On Apr 11, 10:02?am, Samois2001 > wrote:
> On Apr 11, 6:49?am, stark > wrote:
>
>
>
> > Are there different guages in microplanes? I can't imagine
> > commercially grated cheese being fluffier than grating with my
> > microplane. ?P-G is like air and when mixed with various other crumb
> > coatings it tends to ball or clot. Even though I know I'm losing
> > something I sort of prefer a coarser Parmesan as coating for heavy
> > cooking.
>
> This is the grater I have
>
> http://tinyurl.com/52quo9
>
> I would agree with the given description of its ability that it makes
> fine lacy wisps of cheese. The already grated stuff I bought is much
> finer, very microscopic but perhaps the fluff factor is the same for
> the two. The size is just different.
>
> After the debate about Parmigiano Reggiano this thread seemed to delve
> into I should say I am buying a chunk of BelGioioso parmesan cheese
> and the stuff I bought grated, now living in the freezer, was also
> labeled parmesan cheese. It is all I can afford and quite frankly it
> feels like a big splurge itself given I grew up eating the stuff out
> of the green can.
>>>If you're going to grate it to fluff and use mixed with breading the
stuff out of the green can works fine. Anyone who uses $20-$30/lb
cheese to enhance shake n' bake is an utter imbecile with more dollars
than brain cells.
Can't recall anyone saying they do that. People with large disposable
incomes eat out as a rule, seldom have I known them to ever cook. They are
equally unlikely to ever buy something like 20 dollar a pound cheese. And
certainly no cash strapped cook is going to either. The only people who
would buy it are people who truly appreciate it for what it is - something
special and unique. I can only afford maybe 5-10 pounds of the stuff a year
and I have to cut other things from my budget to swing it. But you can only
starve your cats just so much. Same for my cognacs, at best I can afford 1
bottle of the super-premium stuff per year. So it has to last me and I do
not waste it.
>>>Of course I don't for a second believe any of those
blowhards ever buy Parmigiano Reggiano... and it sure ain't the grated
cheese served in any dago joint. When any guinea restaurants serve
grated cheese in a bowl or dispenser it's only slightly better than
the dust from the green can... and certainly in all pizzarias, they
just buy pre-grated mystery cheese in much larger cans... would be a
total waste to use Parmigiano Reggiano for pizza...

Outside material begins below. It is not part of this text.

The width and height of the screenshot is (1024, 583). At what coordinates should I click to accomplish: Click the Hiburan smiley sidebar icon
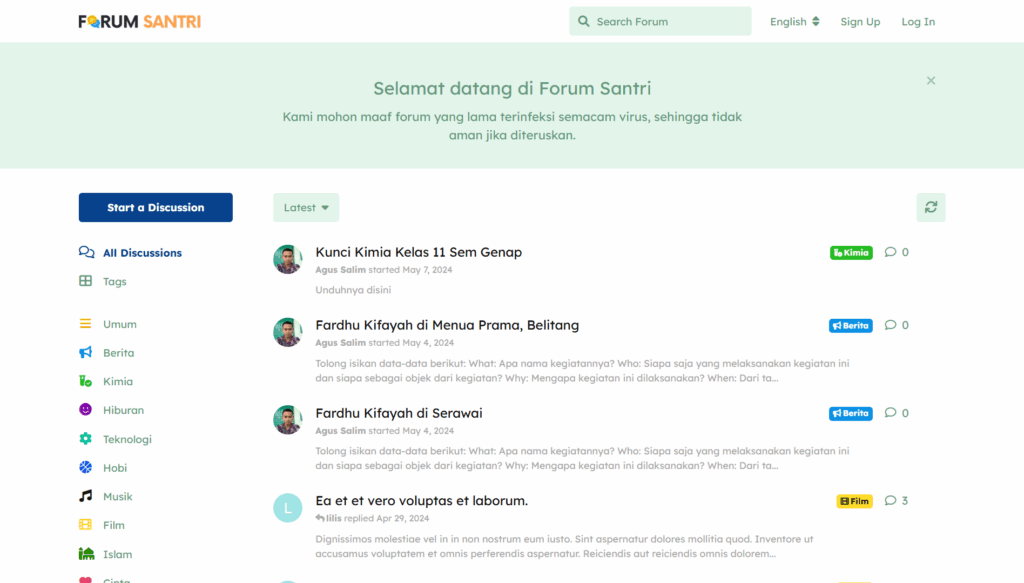click(x=86, y=410)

What do you suppose they use in Italy for pizza?
>>>would be tantamount to using $100 Champagne for mimosas... like $20/lb
>>>koshercorned beef on Wonder white douched in Heinz red. Sheesh but some
>>>people can come up with fercocktah stories about what expensive foods
>>>they eat on a daily basis, just not congruent with what they typically
>>>post about how frugally they exist... and the dagos from Italy have the
>>>longest Pinocchio noses by far. And there is no way I'm gonna believe
>>>anyone buys five pounds of grated cheese for home use, that's more than a
>>>gallon jug full... let alone a $100 worth of Parmigiano Reggiano.
Nobody here ever said they did so why the conniption fit? How about you
take a double dose of your anti-psychotic meds and calm down? Wash them
down with a nice stiff martini.
>>>In fact I've never seen pre-grated Parmigiano Reggiano sold
anywhere... and if you asked any cheese emporium to grate even a half
pound of Parmigiano Reggiano for you. let alone five pounds, they'd
think you just escaped from a mental sanatorium... they'd sure want
your money up front.
TJs sells reggiano pre-grated in 4 ounce tubs. My deli will grate it for
anyone who asks. And they won't even look at you askance.